**Consigne**
D'après le texte sur l'exposition de Paul-Émile Saulnier, quelle procédure l'artiste a-t-il choisie dès le départ dans ses dessins comme dans ses installations ?

**Texte**

MORCEAUX DE MÉMOIRE – REPLI DES CHOSES de Paul-Émile Saulnier
Centre des arts contemporains du Québec à Montréal, du 7 septembre au 18 octobre 2002.
Il y a longtemps que Paul-Émile Saulnier découpe et ramasse des morceaux de mémoire qu’il tresse les uns aux autres. Au cours des vingt dernières années, l’art de Saulnier a porté sur la grande Histoire, interrogeant inlassablement la Seconde Guerre mondiale, éventrant son insoutenable mécanique. Dès le départ, il a choisi le montage comme procédure autant dans ses dessins que dans ses installations, prenant l’histoire « à rebrousse-poil », pour le dire comme Walter Benjamin. L’inflexion tourbillonnaire de sa démarche qui fouille les rebuts décapite toute origine. Avec Saulnier, nous avançons dans le creux des choses, à travers cet étonnant amalgame d’images pleines d’absence, de brèches, sans arrimage, face au monde qui se décompose. Cet automne, au rez-de-chaussée de la galerie du Centre des arts contemporains, il combinait des objets et des caisses sous surveillance. En retraite. Vaste reliquaire où les réminiscences passent par les objets construits, machinés et ceux trouvés dans les brocantes. Boîtes de passé aux reliefs insoupçonnés, remplies de traces, vraies et fausses, égarées dans la gare de triage. Cubes en impasse sous le choc des cascades saccadées. Secret des choses. Images aveugles qui nous forcent à scruter les alentours.

**Données extraites**
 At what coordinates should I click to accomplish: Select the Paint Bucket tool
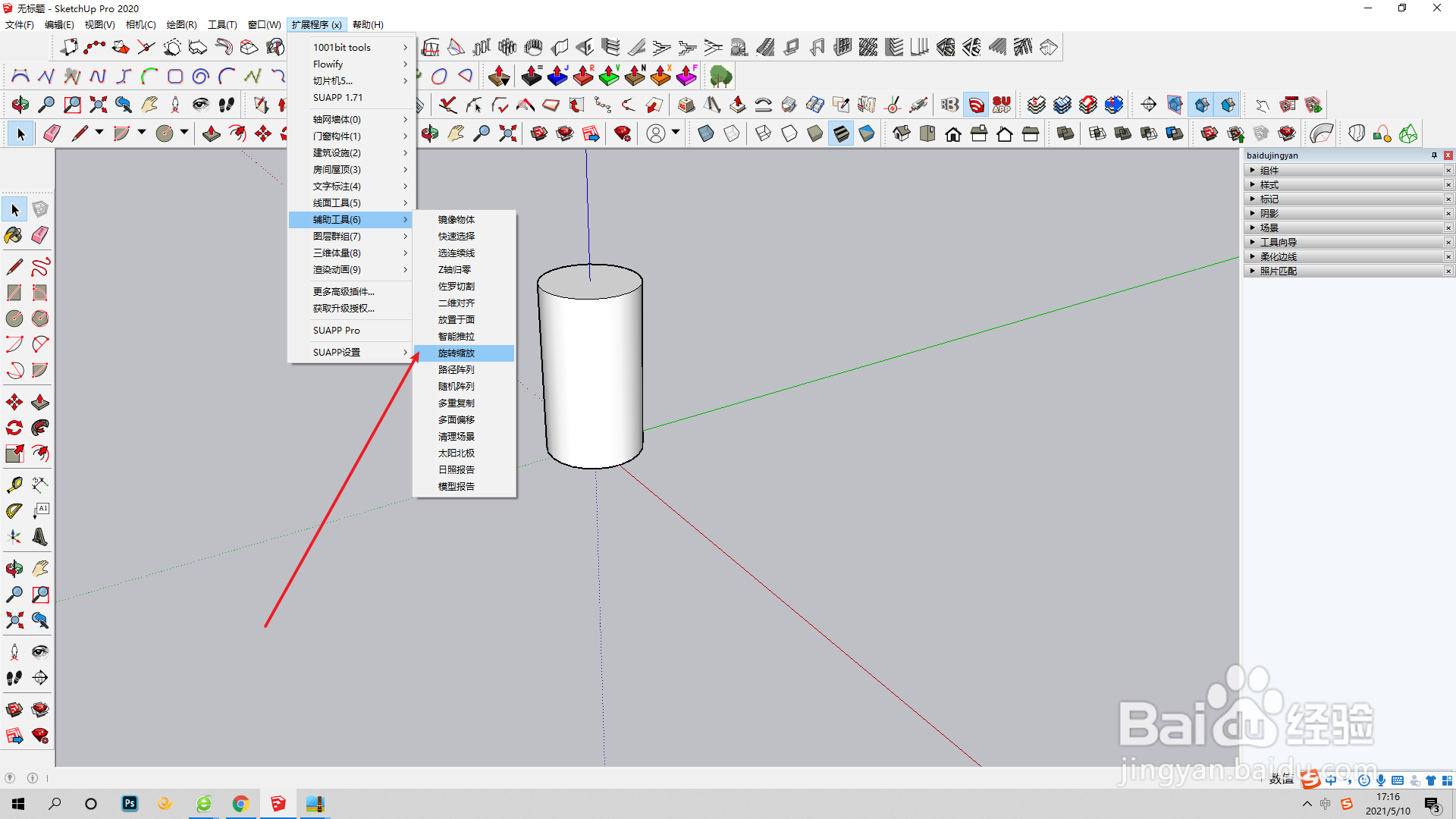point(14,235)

--

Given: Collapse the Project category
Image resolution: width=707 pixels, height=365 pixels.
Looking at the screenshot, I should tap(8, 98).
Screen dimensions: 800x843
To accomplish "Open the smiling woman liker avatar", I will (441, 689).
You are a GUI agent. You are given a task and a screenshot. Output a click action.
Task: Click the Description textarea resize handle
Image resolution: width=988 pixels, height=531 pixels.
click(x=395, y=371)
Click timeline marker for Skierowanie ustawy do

...

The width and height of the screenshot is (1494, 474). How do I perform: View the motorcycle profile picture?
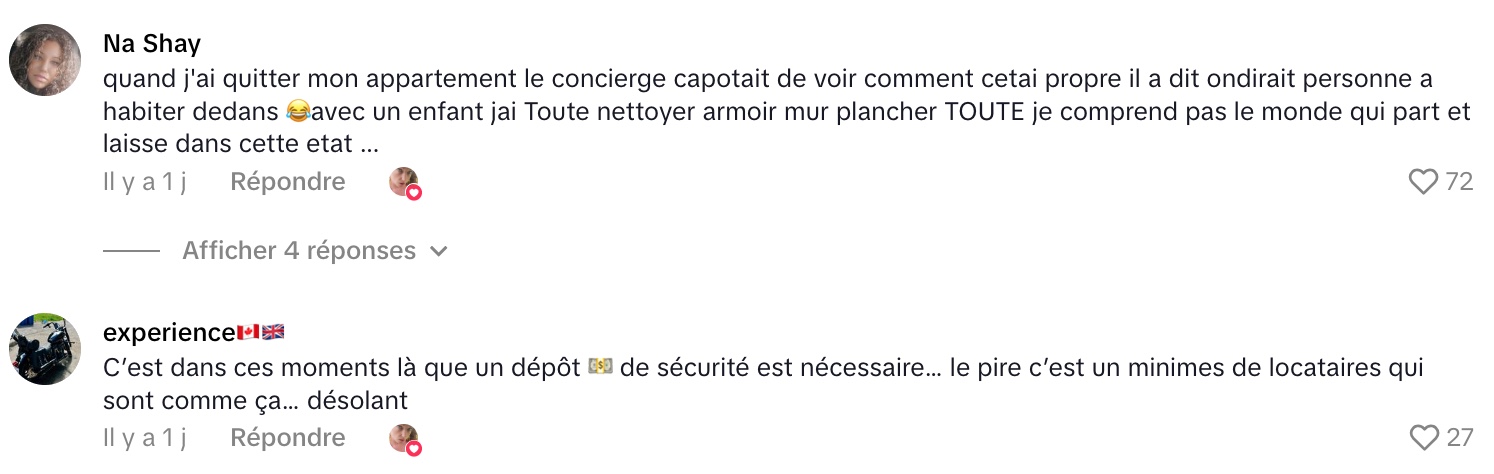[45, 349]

**Corrigé**
Le montage.